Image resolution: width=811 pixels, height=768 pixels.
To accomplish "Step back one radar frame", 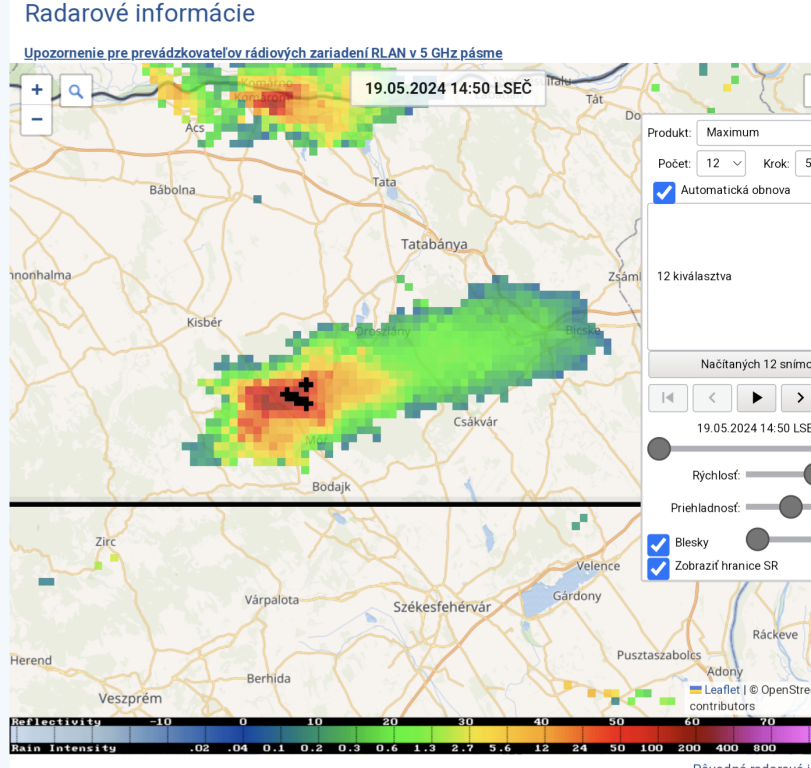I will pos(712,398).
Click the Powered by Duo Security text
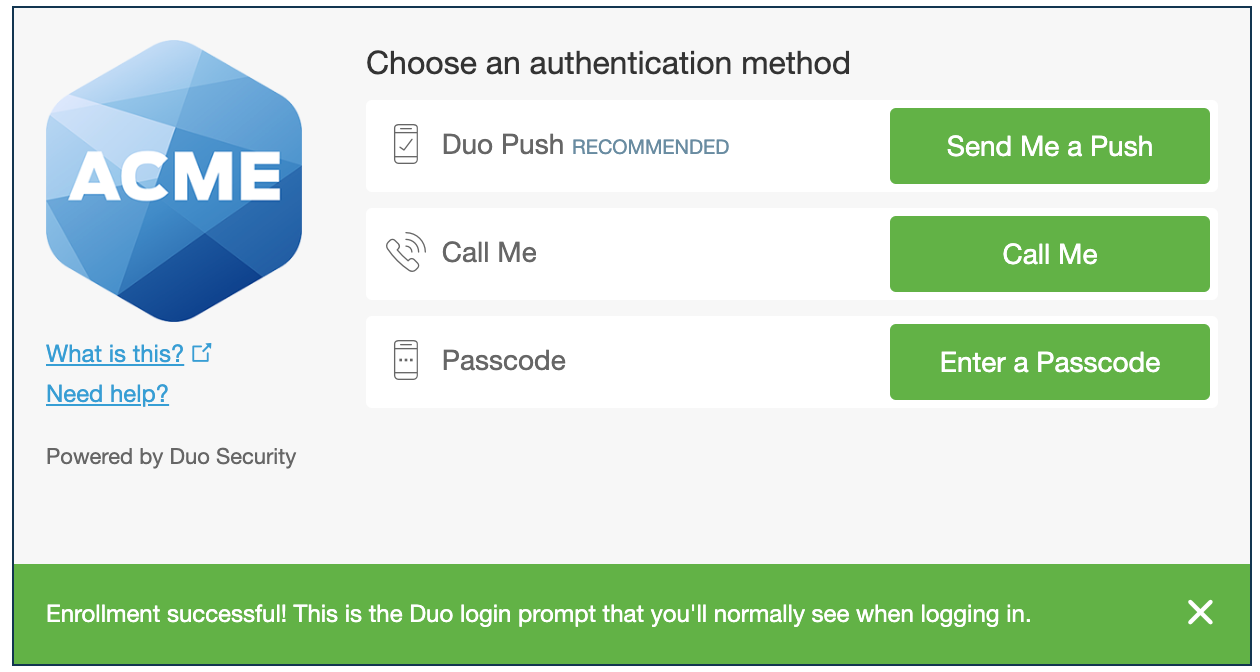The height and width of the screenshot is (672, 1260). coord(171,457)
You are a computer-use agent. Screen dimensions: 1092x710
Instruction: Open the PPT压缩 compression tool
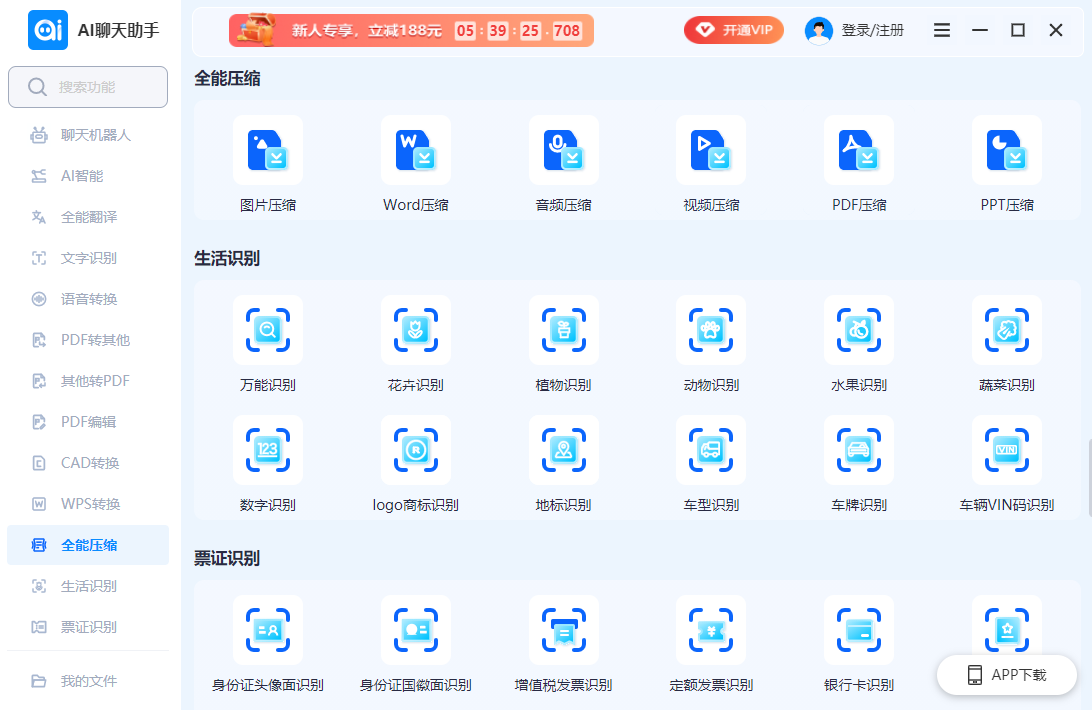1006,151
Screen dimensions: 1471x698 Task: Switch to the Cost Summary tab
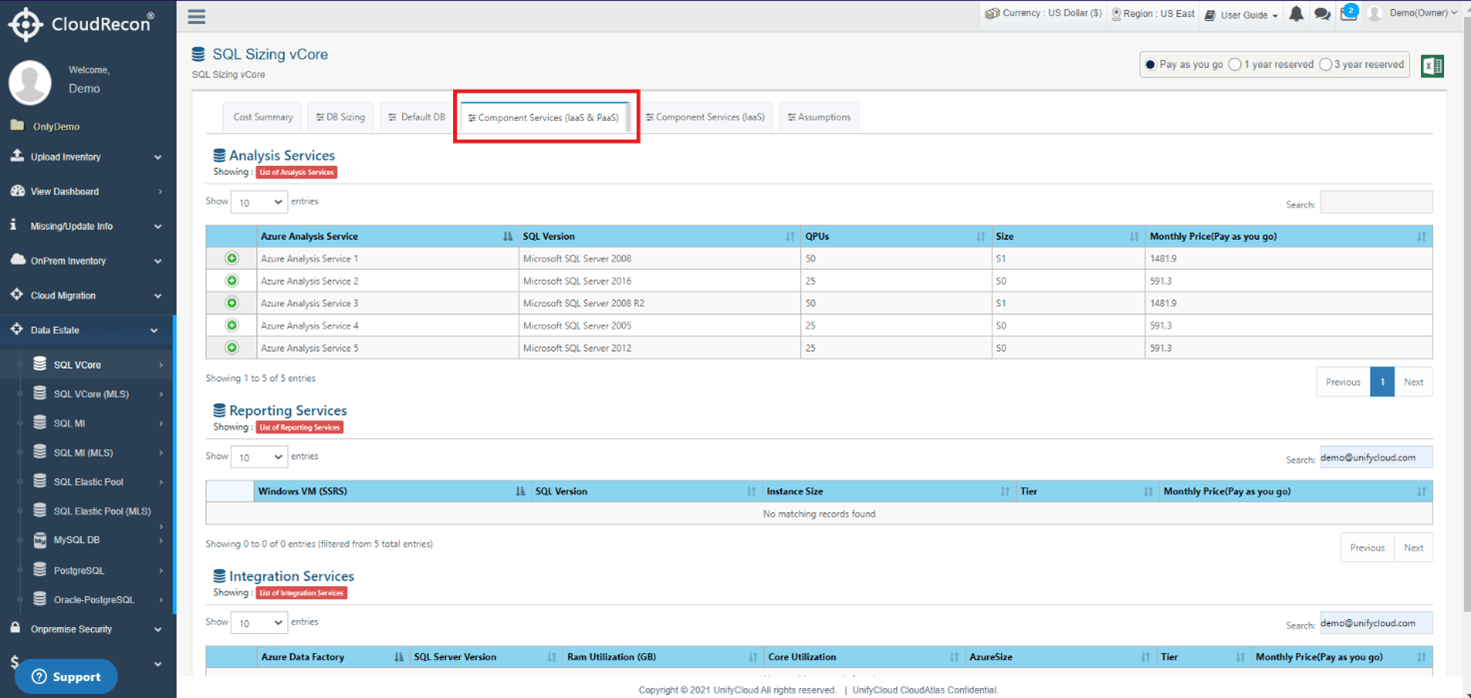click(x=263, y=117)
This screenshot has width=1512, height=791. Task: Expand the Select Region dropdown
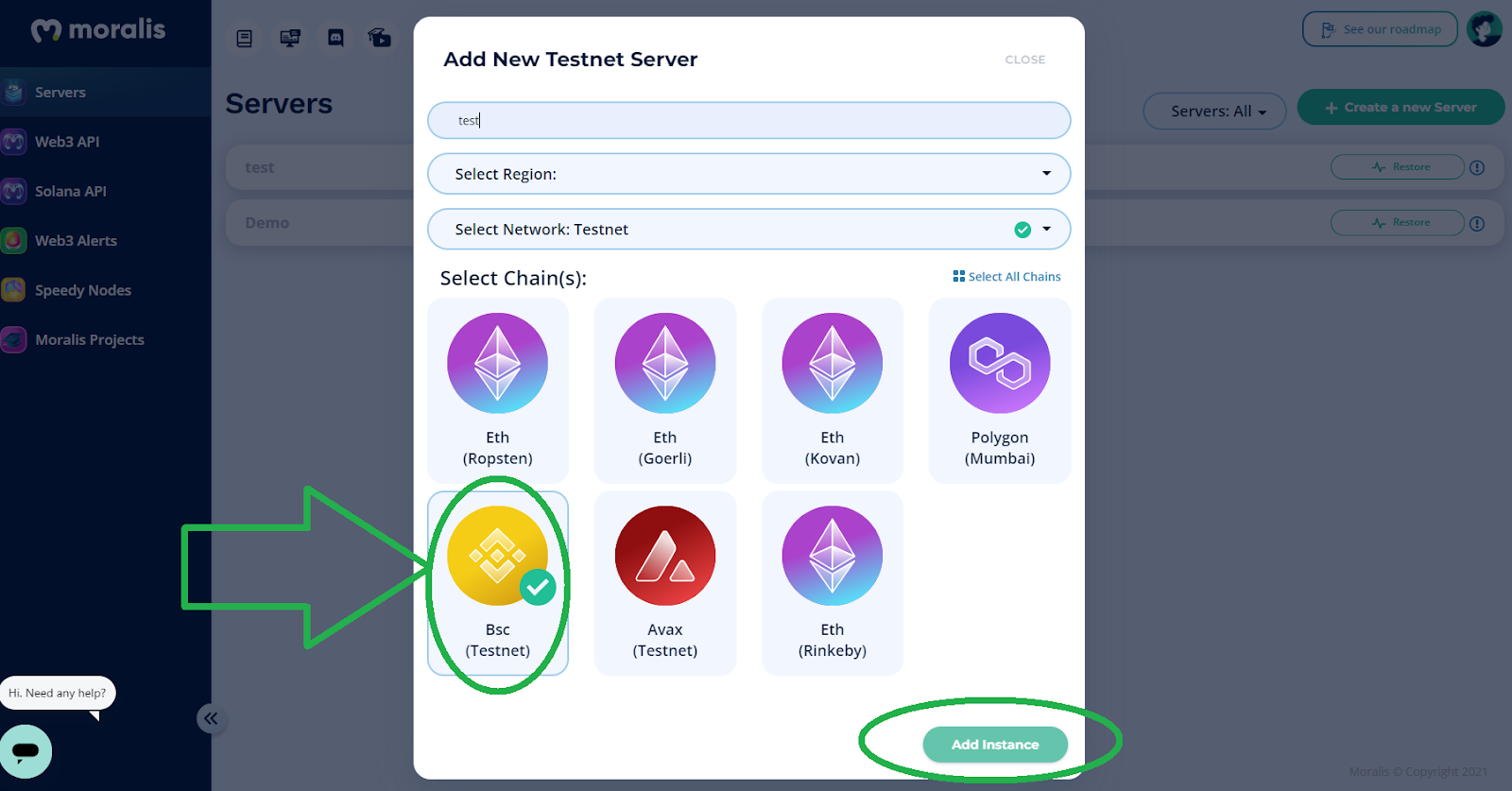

PROBLEM STATEMENT — Leaving out all pictures, print exactly the lines above from the one containing "Screen dimensions: 1471x698" through the last line of the entries.

TASK RESPONSE —
Screen dimensions: 1471x698 Task: Switch to the Cost Summary tab
click(x=263, y=117)
This screenshot has width=1512, height=791. Task: Expand the Select Region dropdown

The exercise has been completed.